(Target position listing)

══════════════════════════════

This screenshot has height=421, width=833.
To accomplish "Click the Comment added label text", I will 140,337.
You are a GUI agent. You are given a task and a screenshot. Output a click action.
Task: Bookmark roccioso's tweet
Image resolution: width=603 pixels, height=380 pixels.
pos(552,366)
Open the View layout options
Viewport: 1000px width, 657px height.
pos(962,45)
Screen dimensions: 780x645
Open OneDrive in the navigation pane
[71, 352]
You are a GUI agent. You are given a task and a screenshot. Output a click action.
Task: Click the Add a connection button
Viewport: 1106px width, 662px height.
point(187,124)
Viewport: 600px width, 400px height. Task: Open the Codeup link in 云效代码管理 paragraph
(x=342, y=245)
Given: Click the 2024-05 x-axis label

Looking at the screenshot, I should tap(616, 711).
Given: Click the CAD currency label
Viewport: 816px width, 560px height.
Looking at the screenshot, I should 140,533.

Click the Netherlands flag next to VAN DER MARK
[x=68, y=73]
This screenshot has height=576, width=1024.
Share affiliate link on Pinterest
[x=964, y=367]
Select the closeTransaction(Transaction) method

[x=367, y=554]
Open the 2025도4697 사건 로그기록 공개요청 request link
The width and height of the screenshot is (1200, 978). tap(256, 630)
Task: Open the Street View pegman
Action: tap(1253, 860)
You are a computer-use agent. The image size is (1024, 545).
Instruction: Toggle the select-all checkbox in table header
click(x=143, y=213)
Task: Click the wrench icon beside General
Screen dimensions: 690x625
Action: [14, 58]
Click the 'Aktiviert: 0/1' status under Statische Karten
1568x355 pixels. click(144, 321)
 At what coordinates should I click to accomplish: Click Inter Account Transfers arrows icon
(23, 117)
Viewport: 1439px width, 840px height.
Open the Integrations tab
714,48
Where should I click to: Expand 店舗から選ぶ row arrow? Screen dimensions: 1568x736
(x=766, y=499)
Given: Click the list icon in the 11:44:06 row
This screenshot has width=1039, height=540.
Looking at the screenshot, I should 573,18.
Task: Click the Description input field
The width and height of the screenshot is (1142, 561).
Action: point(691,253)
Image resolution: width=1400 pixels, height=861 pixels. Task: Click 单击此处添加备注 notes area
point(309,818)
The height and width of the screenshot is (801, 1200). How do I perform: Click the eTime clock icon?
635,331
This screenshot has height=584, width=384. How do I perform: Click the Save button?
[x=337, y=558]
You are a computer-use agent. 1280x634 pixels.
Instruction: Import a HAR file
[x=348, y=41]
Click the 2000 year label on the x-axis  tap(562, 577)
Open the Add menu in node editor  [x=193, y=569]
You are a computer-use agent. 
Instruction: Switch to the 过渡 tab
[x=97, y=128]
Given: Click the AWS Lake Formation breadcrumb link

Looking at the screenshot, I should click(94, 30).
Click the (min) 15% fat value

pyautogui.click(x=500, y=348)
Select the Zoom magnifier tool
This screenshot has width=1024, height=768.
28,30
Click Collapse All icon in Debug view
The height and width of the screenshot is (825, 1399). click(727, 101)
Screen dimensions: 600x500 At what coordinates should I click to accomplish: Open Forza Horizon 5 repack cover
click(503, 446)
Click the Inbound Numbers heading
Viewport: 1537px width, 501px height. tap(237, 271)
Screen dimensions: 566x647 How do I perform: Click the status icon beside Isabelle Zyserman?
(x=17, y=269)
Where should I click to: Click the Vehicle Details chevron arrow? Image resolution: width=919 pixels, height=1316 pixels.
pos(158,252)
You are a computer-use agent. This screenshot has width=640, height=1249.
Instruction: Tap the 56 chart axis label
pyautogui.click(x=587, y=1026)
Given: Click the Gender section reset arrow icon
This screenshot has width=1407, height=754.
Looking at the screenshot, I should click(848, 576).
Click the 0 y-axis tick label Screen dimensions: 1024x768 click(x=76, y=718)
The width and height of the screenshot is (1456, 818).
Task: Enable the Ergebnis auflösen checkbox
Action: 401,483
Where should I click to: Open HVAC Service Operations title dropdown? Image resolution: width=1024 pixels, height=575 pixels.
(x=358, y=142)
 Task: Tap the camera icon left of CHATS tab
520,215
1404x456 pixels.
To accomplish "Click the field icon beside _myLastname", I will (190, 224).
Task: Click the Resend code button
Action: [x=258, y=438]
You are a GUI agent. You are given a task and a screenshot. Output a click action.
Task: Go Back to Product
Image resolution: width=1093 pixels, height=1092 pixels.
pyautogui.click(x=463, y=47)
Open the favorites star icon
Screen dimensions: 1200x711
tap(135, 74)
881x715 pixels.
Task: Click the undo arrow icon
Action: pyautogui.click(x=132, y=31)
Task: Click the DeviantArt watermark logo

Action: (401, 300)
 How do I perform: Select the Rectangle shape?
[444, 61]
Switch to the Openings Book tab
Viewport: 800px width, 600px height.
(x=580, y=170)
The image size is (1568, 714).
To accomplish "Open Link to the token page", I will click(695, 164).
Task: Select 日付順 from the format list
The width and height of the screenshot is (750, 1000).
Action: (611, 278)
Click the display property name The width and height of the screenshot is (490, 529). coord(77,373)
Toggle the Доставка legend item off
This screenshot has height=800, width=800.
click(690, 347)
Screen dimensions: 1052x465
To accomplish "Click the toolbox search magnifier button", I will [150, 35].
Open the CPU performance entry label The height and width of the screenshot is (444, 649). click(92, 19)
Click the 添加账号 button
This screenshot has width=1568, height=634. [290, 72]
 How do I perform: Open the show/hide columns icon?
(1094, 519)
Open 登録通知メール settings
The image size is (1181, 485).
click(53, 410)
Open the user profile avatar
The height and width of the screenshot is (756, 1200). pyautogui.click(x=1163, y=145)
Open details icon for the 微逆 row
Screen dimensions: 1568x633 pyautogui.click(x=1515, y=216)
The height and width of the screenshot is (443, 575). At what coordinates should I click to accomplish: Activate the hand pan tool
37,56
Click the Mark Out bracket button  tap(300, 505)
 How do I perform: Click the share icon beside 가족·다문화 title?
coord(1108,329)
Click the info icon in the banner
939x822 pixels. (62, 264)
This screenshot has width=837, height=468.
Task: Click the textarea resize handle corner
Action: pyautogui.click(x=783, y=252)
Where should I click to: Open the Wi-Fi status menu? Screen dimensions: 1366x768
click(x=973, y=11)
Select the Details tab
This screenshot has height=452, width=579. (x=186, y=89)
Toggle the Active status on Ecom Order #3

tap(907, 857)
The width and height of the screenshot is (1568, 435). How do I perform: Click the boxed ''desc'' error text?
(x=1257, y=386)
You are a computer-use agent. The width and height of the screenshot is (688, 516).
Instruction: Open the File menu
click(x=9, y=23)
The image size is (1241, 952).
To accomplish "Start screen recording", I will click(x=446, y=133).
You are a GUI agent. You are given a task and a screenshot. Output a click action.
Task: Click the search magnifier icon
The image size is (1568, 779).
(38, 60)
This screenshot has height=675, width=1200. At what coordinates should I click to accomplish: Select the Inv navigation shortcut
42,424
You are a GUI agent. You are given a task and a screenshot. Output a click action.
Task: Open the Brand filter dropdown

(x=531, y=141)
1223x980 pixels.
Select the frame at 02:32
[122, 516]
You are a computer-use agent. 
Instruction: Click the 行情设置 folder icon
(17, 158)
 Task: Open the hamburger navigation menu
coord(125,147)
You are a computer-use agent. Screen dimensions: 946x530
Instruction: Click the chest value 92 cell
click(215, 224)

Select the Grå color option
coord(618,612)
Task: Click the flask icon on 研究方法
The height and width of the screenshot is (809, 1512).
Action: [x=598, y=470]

══════════════════════════════

Starting at the top of the listing and stopping after the line that contains "[x=68, y=73]", write those lines again with "Viewport" changed to "Display" and nothing else altered.

This screenshot has height=421, width=833.
To accomplish "Click the Comment added label text", I will 140,337.
You are a GUI agent. You are given a task and a screenshot. Output a click action.
Task: Bookmark roccioso's tweet
Image resolution: width=603 pixels, height=380 pixels.
pos(552,366)
Open the View layout options
Display: 1000px width, 657px height.
pos(962,45)
Screen dimensions: 780x645
Open OneDrive in the navigation pane
[71, 352]
You are a GUI agent. You are given a task and a screenshot. Output a click action.
Task: Click the Add a connection button
Display: 1106px width, 662px height.
point(187,124)
Display: 600px width, 400px height. Task: Open the Codeup link in 云效代码管理 paragraph
(x=342, y=245)
Given: Click the 2024-05 x-axis label

Looking at the screenshot, I should tap(616, 711).
Given: Click the CAD currency label
Display: 816px width, 560px height.
Looking at the screenshot, I should 140,533.

Click the Netherlands flag next to VAN DER MARK
[x=68, y=73]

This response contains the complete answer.